* DOKUMENTAUSSCHNITT
Klaus Kanzog, Rudolf Köpkes handschriftliche Aufzeichnungen der
Kleist-Bemerkungen Tiecks. Zugleich ein Schlußwort zur Manuskript-Lage des
Prinz von Homburg, in: Euphorion 62 (1968), 160-168; darin: 161
Rudolf Köpke: Tieck über seine Begegnung mit Kleist (Dresden 1808) und über
Kleists Werke
auf dReise nach Wien 1808 hält er sich 14 Tage in Dresden auf,
sieht hier im / Goldenen Engel einen blassen jungen Mann den er für H. v. Kleist
hält. lernt / diesen dort wirklich kennen. Dieser ist im vertrauten Umgange mit
Adam Mül / ler, dessen Bek. Tieck erneuert. Er findet ihn absprechend, hochfahrend, katho
/ lisierend, ist ihm widerlich. Kl. verkehrt ferner mit d. General Carlowitz u.

* DATENSATZINHALT
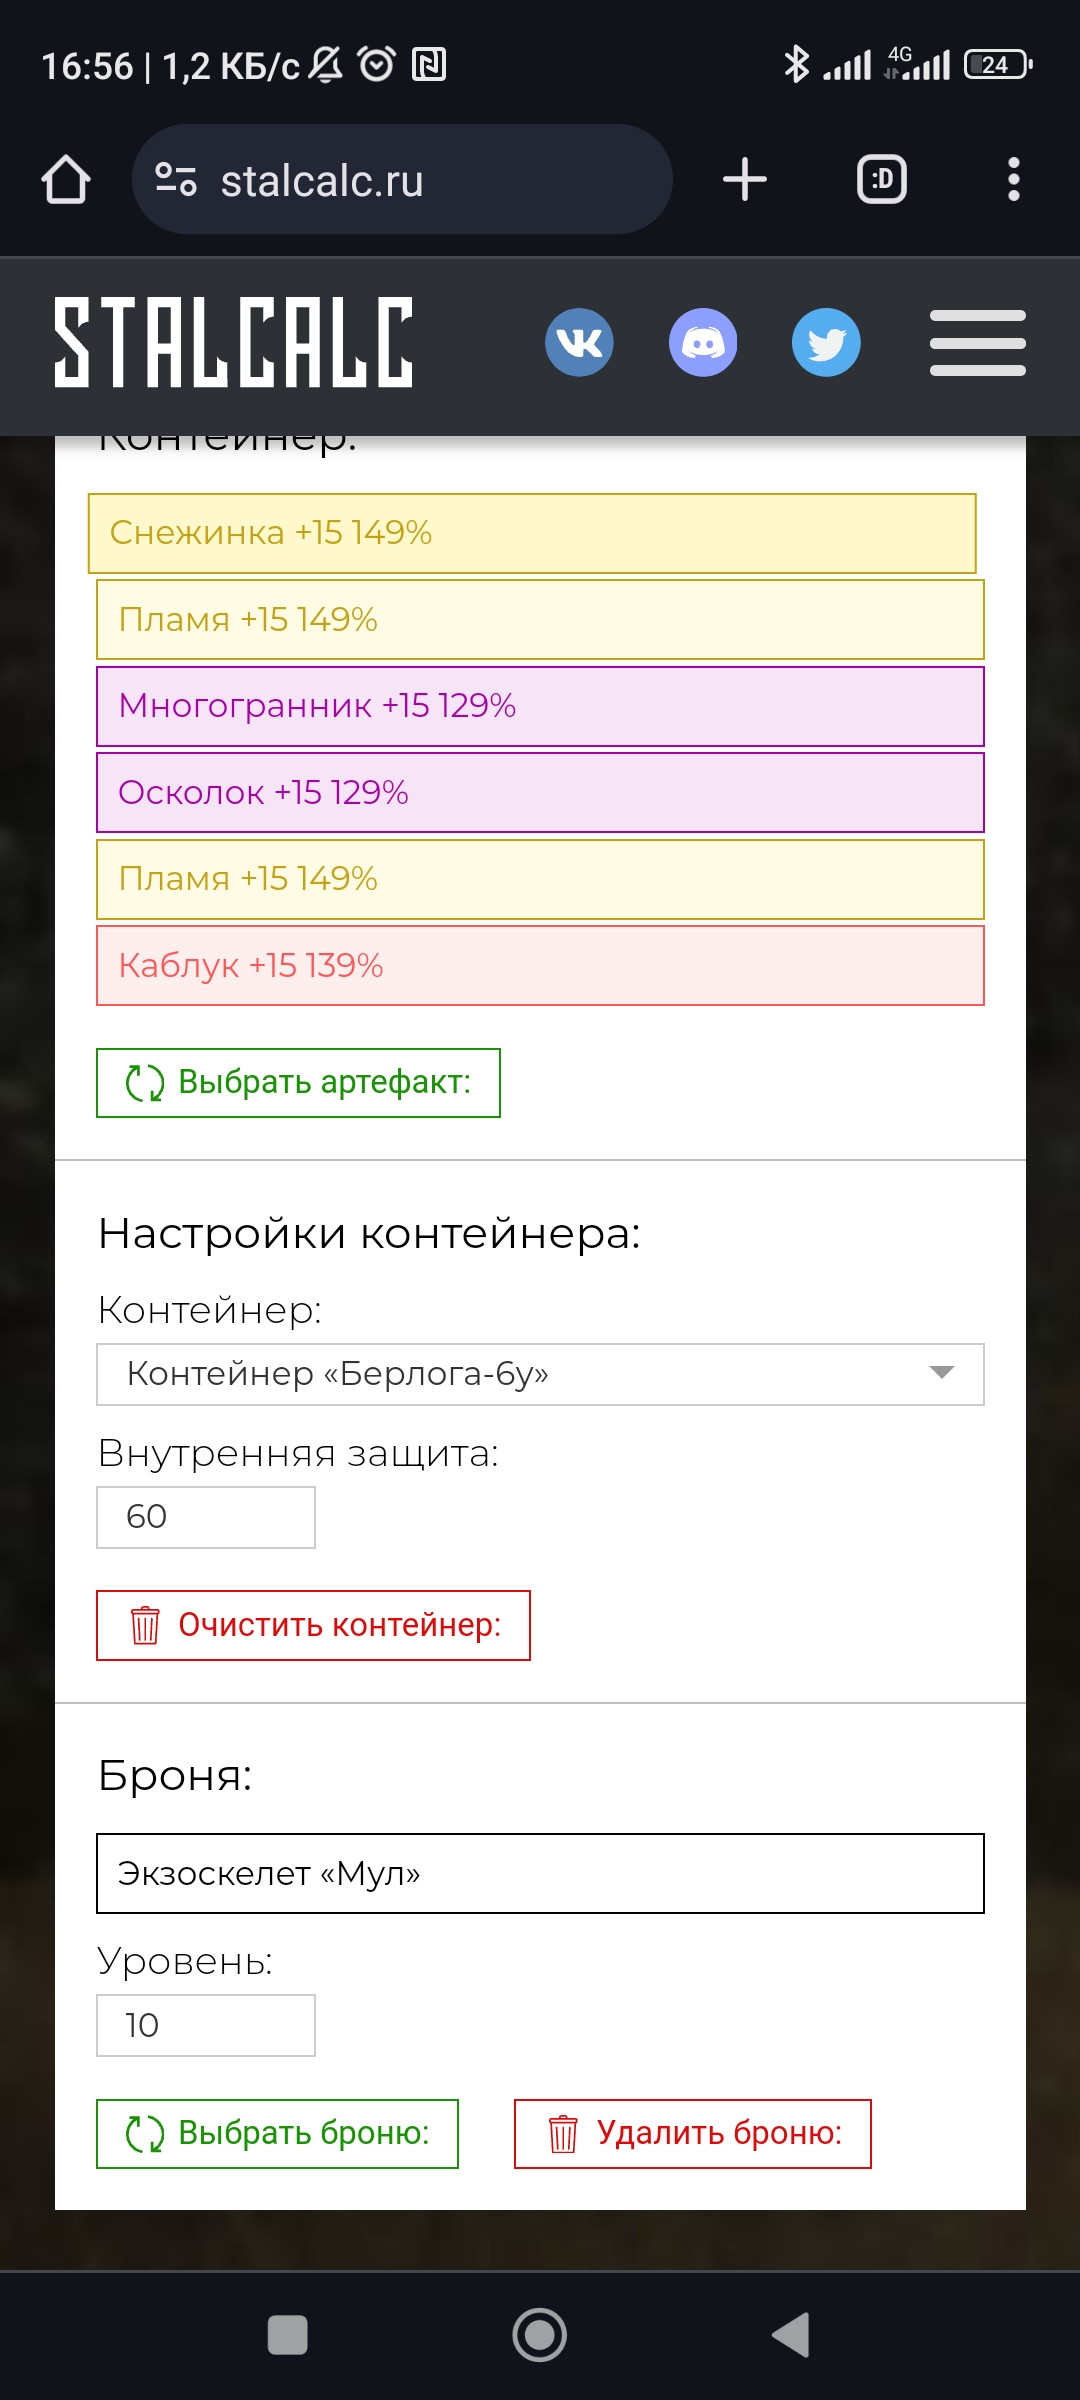Open the tab switcher icon
Screen dimensions: 1080x2400
click(882, 180)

* AUFGABEN
1/ Beantworten Sie zum Text über Tiecks Begegnung mit Kleist folgende Fragen:
(a) In welcher Zeitschrift, in welchem Jahrgang und auf welchen Seiten erschien der Aufsatz von Klaus Kanzog?
(b) Wie viele Tage dauerte der Aufenthalt in Dresden auf der Reise nach Wien 1808?
(c) Mit welchem General verkehrte Kleist laut dem Text ferner?
2/ Führen Sie den Text über Tiecks Begegnung mit Kleist im Anschluss an seine letzten Worte fort.

* LÖSUNGEN
1/
(a) In Euphorion 62 (1968), Seiten 160–168.
(b) 14 Tage.
(c) Mit General Carlowitz.

2/
dBru / der Pfuels. Kl. ist treu, wahr, bieder aufrichtig aber d. sonderbarsten
Stimmungen / unterworfen. Es hat sich bei ihm Verachtung d. Welt u. Ingrimm entw. Er /
kann sehr theilnehmend sein, kann aber auch Stunden lang schweigen [schw < sich korrigiert]
vor In / dignation. Er leidet an Einbildungen: so wähnt er in Ad. Müllers Frau, die /
dieser auch entführt hat, verliebt zu sein u. will A. Müller von d. Terras- / se
stoßen. Er hält sich für einen großen Kantianer u. hat offenbar keine / Anlage zur
Phil. Ebenso nimmt er bed. Interesse an Maschinenbau wovon / er auch wenig versteht. S.
zerbrochner Krug ist ein Meisterwerk, es ein Mißgriff / als Göthe ihn in 3 Akte
getheilt aufführen ließ. Welche ächt deutschen Töne / werden nicht
in s. Käthchen bes. im Prinzen v. Homburg angeschlagen! Dieser / eines d. trefflichsten
nationalsten Dramen, wenn uns auch d. mystische Seite fer- / ner liegt. Kl. hatte d.
Stück d. Prinzessin Wilhelm v. Pr. überreichen / lassen im Msc. Diese läßt es liegen,
eine Hofdame giebt es an T. ohne / Wissen d. Pr. der es auf diese Weise rettet. S.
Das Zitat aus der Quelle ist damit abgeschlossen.